- Your objective -
Rewrite the entries from the first one through the line containing "should pyautogui.click(x=1017, y=110).", changing "chevron" to "arrow" and keeping everything else the same.
________________
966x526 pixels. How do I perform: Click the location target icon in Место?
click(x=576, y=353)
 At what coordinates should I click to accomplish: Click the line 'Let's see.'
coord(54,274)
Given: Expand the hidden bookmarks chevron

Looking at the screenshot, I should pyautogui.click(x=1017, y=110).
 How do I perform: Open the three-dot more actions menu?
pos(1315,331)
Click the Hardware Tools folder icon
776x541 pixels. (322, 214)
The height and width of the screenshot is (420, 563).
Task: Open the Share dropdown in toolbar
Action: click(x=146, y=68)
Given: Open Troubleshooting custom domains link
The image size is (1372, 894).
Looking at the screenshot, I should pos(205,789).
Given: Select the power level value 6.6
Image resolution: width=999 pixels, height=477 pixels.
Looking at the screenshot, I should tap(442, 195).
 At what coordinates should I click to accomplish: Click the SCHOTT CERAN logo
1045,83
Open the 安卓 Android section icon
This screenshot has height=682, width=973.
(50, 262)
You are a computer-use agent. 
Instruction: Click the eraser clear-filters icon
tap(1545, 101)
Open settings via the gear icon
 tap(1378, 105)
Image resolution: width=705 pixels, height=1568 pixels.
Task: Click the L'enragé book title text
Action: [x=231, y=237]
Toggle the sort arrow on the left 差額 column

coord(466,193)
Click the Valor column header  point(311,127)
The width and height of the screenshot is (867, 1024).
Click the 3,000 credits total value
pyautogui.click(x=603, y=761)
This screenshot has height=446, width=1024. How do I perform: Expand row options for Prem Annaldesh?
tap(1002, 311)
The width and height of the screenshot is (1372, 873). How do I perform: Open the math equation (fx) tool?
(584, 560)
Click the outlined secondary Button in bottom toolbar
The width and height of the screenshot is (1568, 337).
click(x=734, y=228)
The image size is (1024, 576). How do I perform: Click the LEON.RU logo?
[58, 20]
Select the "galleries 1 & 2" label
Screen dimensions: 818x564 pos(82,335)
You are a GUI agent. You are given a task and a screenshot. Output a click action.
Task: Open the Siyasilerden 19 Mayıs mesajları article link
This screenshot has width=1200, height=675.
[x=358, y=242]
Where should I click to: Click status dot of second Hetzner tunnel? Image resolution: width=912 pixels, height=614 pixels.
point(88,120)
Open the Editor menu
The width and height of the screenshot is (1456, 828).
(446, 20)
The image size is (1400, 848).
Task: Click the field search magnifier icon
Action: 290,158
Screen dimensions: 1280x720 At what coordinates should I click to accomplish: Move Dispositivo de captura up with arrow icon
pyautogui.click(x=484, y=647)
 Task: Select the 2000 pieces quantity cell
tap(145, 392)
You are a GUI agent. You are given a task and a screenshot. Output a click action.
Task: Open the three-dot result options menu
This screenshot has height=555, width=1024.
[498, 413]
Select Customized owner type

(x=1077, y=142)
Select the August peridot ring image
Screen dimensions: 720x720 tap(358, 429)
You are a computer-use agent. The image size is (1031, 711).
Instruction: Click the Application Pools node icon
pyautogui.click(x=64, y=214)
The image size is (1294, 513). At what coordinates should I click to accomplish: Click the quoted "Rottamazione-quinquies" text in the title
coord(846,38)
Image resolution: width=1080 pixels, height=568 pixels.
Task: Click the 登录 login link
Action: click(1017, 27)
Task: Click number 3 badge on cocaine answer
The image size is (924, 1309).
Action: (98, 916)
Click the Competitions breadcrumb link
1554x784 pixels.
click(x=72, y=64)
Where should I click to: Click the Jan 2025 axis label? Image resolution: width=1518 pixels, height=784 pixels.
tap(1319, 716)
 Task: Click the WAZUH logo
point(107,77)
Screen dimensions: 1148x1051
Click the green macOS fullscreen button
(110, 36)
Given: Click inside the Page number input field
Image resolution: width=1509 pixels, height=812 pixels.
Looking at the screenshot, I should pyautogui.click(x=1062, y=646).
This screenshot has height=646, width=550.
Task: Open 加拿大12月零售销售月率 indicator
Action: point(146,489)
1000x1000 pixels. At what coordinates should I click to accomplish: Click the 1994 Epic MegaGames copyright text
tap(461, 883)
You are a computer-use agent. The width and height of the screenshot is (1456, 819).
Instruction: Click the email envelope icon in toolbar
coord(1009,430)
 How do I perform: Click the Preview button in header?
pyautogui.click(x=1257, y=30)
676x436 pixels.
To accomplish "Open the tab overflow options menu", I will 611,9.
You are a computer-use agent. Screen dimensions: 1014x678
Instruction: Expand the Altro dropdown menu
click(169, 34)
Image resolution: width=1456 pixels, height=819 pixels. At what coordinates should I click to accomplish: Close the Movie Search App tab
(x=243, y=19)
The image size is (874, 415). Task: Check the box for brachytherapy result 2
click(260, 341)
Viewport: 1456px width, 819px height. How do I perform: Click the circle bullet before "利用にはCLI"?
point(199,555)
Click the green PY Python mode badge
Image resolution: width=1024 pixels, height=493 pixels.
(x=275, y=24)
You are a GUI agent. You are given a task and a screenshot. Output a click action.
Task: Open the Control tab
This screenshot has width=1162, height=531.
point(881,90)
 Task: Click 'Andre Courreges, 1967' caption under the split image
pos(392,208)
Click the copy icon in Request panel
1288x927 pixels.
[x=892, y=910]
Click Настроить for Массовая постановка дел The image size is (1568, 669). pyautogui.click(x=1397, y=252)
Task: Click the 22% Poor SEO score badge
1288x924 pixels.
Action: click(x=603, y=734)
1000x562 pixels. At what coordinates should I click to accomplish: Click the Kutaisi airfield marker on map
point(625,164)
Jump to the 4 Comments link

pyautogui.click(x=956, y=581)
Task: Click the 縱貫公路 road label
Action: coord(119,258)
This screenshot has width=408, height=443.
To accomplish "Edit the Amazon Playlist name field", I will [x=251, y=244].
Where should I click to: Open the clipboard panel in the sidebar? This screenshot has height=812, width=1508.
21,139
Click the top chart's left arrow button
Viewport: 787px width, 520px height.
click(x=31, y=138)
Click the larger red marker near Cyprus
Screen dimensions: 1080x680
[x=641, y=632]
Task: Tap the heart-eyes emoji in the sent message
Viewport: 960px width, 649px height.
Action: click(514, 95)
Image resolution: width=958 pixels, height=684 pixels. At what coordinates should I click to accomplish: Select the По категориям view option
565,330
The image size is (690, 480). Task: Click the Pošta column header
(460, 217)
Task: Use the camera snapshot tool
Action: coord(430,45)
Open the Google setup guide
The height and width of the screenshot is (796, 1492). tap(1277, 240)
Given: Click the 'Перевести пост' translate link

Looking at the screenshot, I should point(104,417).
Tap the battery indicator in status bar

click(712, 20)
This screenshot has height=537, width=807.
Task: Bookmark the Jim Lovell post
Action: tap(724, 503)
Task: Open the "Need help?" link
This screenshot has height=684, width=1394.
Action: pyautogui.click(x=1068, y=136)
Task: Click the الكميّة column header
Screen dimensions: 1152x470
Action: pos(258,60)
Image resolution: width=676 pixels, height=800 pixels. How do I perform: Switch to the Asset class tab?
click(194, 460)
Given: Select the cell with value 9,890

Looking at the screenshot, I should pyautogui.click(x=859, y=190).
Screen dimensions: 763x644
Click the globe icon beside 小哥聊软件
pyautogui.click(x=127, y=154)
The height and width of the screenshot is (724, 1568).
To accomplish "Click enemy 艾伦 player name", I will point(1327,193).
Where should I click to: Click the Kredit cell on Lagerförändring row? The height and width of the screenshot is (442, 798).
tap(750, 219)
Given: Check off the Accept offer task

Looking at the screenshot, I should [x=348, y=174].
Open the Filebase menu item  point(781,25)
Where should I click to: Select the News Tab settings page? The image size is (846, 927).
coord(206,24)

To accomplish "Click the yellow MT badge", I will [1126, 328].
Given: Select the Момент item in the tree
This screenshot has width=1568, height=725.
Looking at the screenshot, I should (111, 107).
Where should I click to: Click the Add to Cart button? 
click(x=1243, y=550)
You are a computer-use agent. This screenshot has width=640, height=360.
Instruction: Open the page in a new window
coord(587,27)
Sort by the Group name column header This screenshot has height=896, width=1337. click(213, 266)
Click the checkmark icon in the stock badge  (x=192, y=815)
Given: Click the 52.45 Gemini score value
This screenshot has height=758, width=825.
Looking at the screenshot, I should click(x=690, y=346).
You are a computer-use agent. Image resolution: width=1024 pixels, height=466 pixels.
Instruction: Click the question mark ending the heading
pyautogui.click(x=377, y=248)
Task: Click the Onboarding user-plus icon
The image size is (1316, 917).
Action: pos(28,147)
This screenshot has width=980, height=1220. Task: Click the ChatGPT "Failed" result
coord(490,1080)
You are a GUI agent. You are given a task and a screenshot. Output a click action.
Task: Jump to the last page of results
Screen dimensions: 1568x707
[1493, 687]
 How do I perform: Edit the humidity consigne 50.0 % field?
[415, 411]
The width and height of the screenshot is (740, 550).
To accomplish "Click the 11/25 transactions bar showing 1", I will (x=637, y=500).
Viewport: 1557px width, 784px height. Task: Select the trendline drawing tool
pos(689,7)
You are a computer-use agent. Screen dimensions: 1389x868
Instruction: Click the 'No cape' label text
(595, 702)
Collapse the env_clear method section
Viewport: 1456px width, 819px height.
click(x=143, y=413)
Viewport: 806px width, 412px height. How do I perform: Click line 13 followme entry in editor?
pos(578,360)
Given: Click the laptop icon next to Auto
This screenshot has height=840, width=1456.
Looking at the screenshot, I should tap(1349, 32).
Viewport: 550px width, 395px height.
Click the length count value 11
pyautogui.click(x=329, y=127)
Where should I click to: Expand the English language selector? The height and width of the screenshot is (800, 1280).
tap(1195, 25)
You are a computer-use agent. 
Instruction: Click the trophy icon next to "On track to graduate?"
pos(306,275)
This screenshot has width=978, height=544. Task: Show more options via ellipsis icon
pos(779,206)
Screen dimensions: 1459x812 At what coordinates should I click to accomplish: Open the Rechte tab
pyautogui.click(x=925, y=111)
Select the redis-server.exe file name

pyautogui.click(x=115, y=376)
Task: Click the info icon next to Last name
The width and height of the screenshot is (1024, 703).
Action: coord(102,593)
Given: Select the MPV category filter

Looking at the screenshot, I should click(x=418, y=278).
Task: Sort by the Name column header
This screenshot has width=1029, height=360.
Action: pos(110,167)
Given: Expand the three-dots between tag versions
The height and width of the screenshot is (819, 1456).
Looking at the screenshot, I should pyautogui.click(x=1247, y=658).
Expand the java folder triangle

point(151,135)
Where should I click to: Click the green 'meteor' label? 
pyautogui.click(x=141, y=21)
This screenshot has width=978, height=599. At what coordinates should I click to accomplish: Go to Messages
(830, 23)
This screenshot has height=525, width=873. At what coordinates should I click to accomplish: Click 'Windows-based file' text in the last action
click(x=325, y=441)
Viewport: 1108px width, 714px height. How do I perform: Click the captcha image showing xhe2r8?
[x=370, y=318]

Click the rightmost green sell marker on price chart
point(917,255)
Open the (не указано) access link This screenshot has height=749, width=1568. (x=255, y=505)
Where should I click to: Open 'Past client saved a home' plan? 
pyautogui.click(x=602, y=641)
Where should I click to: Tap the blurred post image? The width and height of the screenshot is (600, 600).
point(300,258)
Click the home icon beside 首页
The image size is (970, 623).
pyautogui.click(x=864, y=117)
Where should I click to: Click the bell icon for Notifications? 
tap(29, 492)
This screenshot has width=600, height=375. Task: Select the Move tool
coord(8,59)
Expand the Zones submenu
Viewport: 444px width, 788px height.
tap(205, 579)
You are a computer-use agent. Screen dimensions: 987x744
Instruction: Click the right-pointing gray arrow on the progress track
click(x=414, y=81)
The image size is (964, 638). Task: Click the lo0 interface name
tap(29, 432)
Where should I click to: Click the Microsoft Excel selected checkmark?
________________
- Worked solution -
966x526 pixels. How do I perform: Click the location target icon in Место?
click(x=576, y=353)
 At what coordinates should I click to accomplish: Click the line 'Let's see.'
coord(54,274)
Given: Expand the hidden bookmarks arrow

Looking at the screenshot, I should pyautogui.click(x=1017, y=110).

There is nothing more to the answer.